The case began when Evangelina Yanez Fuentes applied for a job at Empire Nissan. She was handed a stack of paperwork and told she had five minutes to complete it before heading to drug testing. The hiring manager mentioned the forms covered her job application, reference checks, and drug testing requirements. What nobody mentioned was the arbitration agreement buried inside.
The document's text was so blurry and broken up that it was nearly unreadable, described as “visually impenetrable” to the point that it “challenges the limits of legibility.” The arbitration clause ran about 900 words in a single paragraph, with one sentence stretching 214 words. It cited six different statutes and referenced various government agencies without explanation. Fuentes signed it and received no copy.
Two and a half years later, Fuentes went on medical leave for cancer treatment. After a year, she requested a brief extension before returning to work. Empire Nissan terminated her employment instead.
When Fuentes sued for wrongful termination, Empire Nissan moved to compel arbitration based on the signed agreement. The trial court refused, finding the agreement unconscionable. The judge noted that Fuentes never had a real chance to read or understand what she was signing. Even if she had tried during those five rushed minutes, the text was nearly impossible to decipher.
An appeals court reversed, ruling that illegibility only matters for how an agreement gets signed, not whether the terms themselves are unfair. The appellate court directed the trial court to send the case to arbitration.
The court disagreed and remanded the case for further consideration.

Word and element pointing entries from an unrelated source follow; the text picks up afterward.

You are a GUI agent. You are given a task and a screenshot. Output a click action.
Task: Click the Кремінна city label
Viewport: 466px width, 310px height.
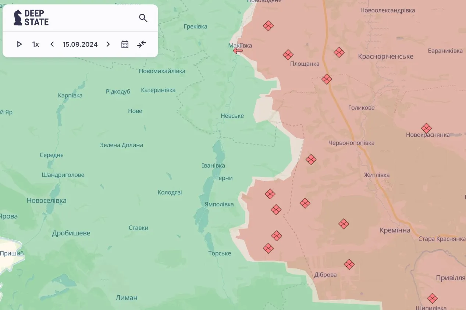[395, 230]
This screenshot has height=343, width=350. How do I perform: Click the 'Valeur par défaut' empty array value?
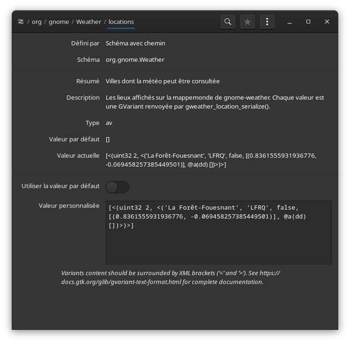point(108,139)
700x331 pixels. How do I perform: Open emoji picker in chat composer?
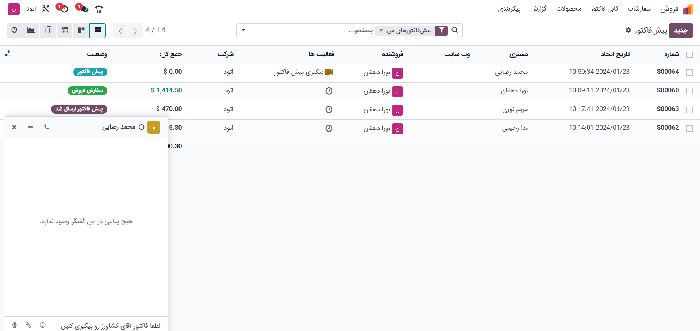point(43,325)
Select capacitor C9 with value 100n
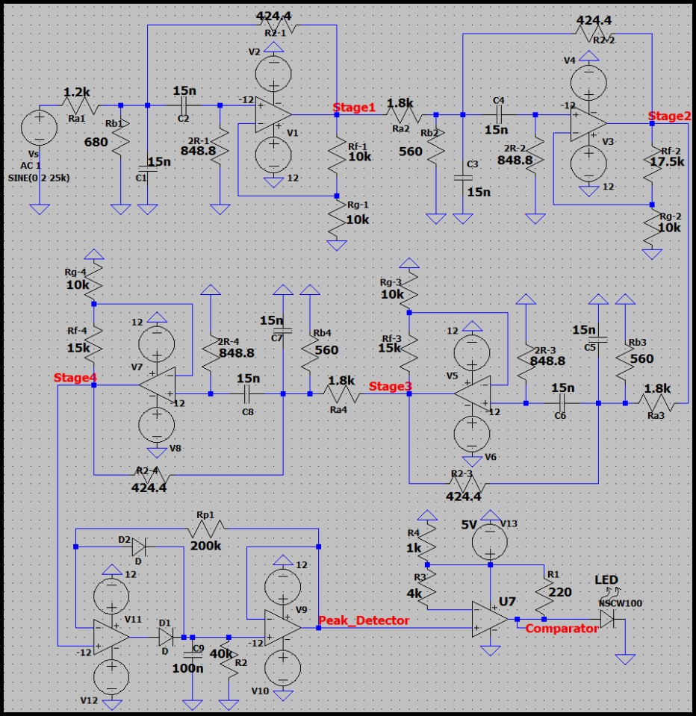Screen dimensions: 696x716 tap(193, 655)

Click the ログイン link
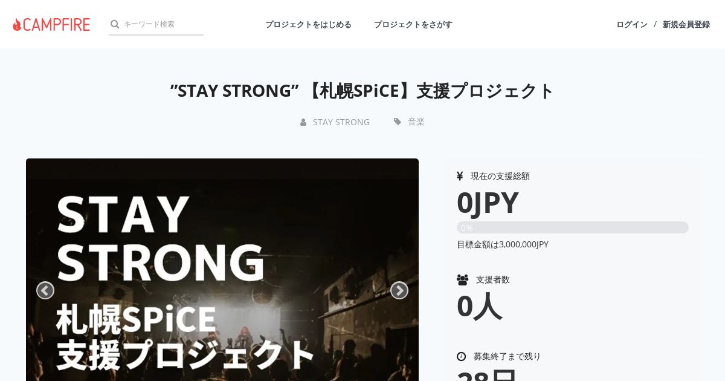point(632,24)
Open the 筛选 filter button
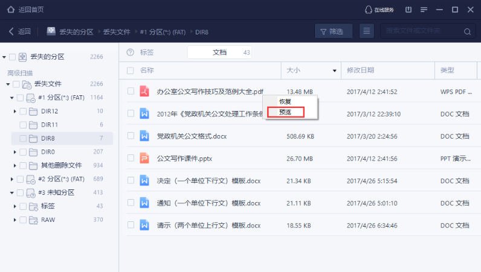This screenshot has height=272, width=481. 335,31
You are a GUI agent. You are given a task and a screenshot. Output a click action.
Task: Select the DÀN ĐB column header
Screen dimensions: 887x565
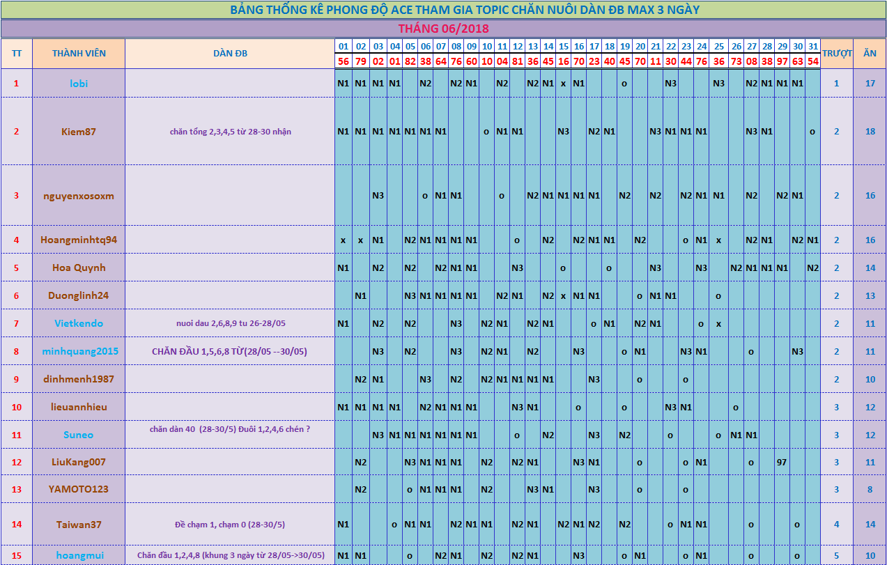point(230,54)
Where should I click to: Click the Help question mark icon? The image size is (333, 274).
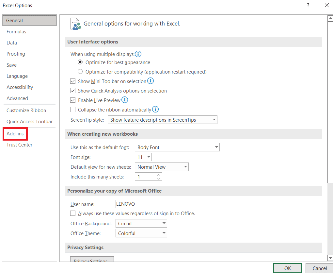point(308,6)
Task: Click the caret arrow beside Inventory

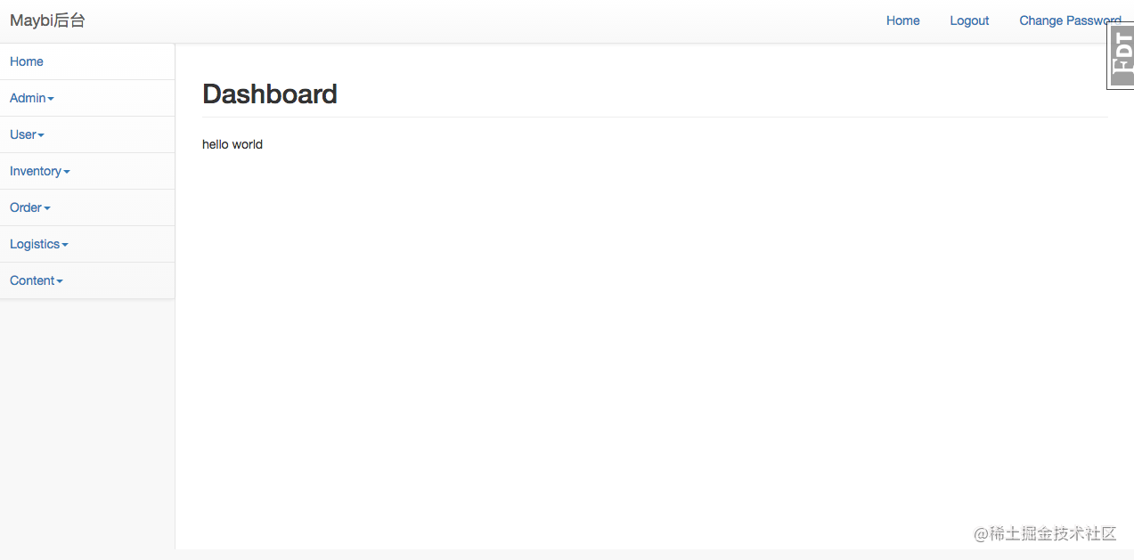Action: click(67, 172)
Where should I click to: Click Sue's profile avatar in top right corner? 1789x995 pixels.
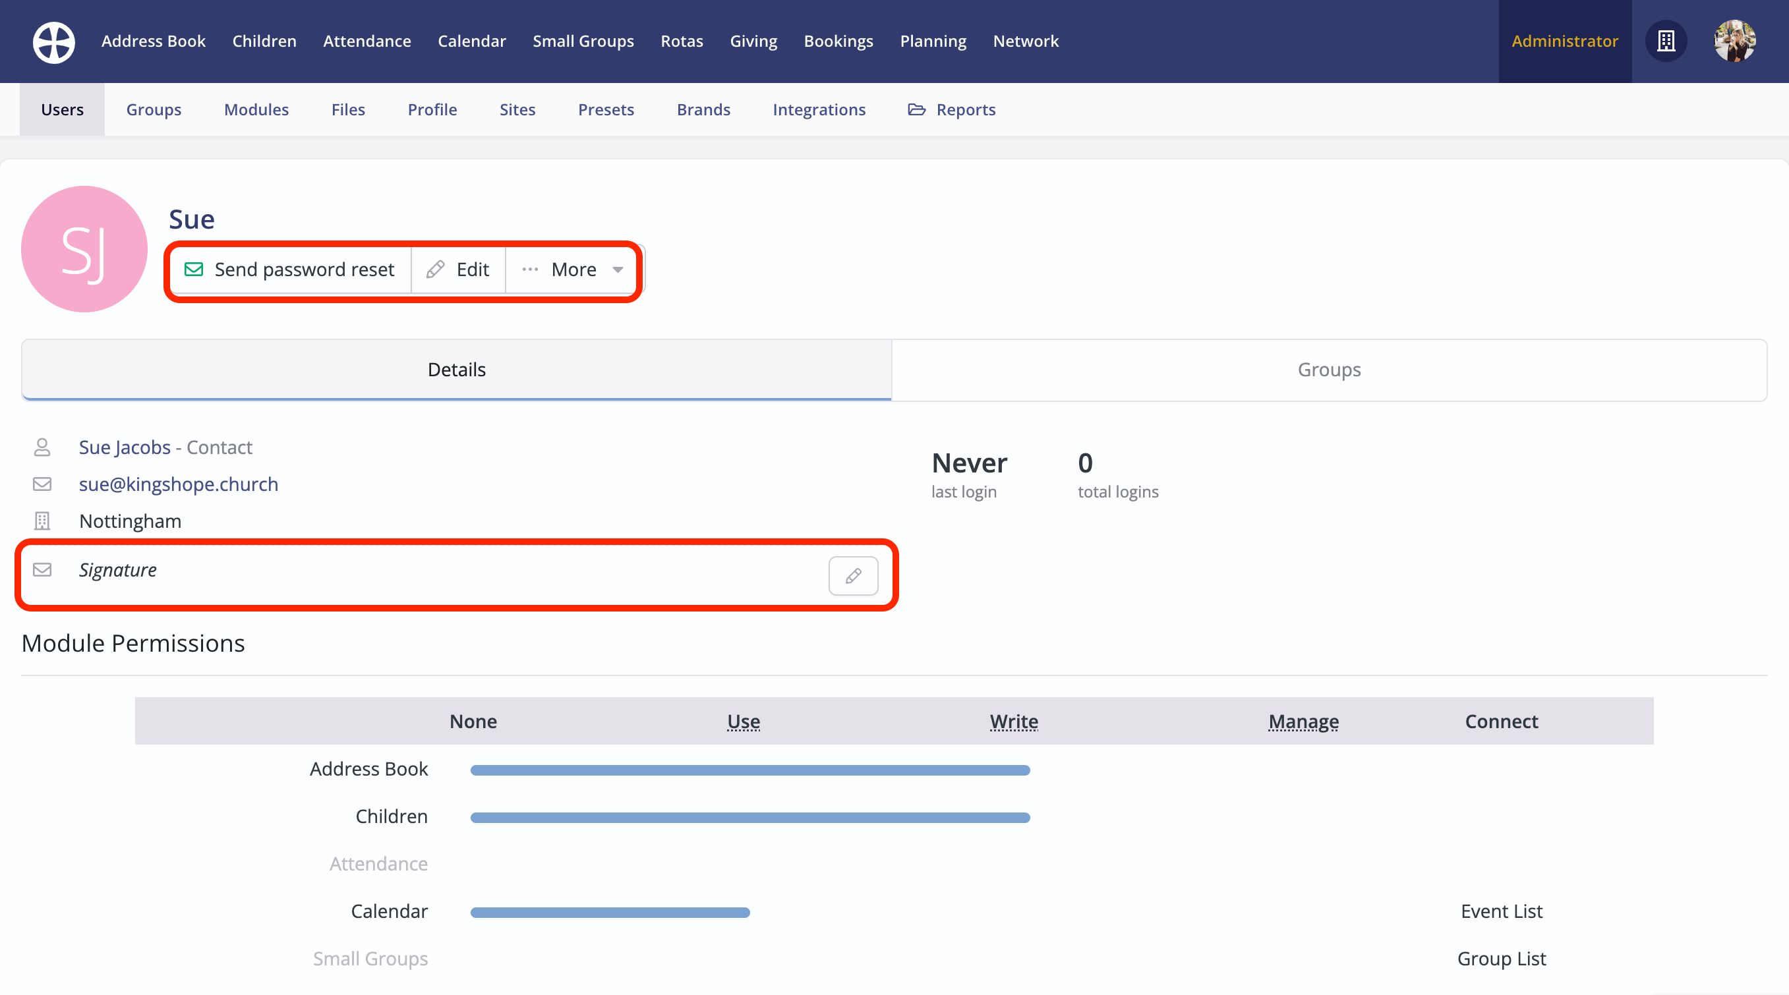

Writing for the six-justice majority, Justice Groban clarified an important distinction. Illegible print doesn't automatically make contract terms unfair. A term that's fair when printed in readable font doesn't become unfair just because it's shrunk to microscopic size.
However, when employers present agreements under oppressive circumstances, courts must scrutinize the actual terms much more carefully. The worse the process, the higher the bar for proving the terms are balanced and fair.
The court identified multiple problems with Empire Nissan's process. The company gave Fuentes only five minutes for the entire application packet while rushing her to drug testing. Nobody told her she was signing away her right to sue in court. Nobody offered to answer questions. Nobody gave her a copy to review later.
Even after signing, Fuentes would have needed to track down a copy, decode the barely readable print, and likely hire a lawyer to understand what she had agreed to. The court noted that's not the kind of effort most job applicants can manage, especially before a dispute arises.
The decision emphasized that employment contracts deserve careful examination because employees rarely have equal bargaining power. The pressure to accept a job offer can be particularly intense for workers who aren't in high demand.
The case now returns to the trial court, which may permit additional argument and evidence on whether the agreement is valid and enforceable.
The court also observed that illegible employment contracts appear to be a recurring problem, citing several other recent cases. The justices suggested the legislature might want to establish clear standards for employment contract readability, similar to requirements for other contract types.
For HR professionals, the implications are clear. Arbitration agreements must be printed in readable fonts. Employees need adequate time to review them and ask questions. Someone should explain what the agreements mean. Workers should receive copies of what they sign.
Rushing new hires through illegible fine print might save a few minutes during onboarding, but it could prove costly when enforcement becomes necessary. The message from California's highest court is straightforward: if you want arbitration agreements to withstand legal challenge, make them accessible and give employees a genuine opportunity to understand what they're signing.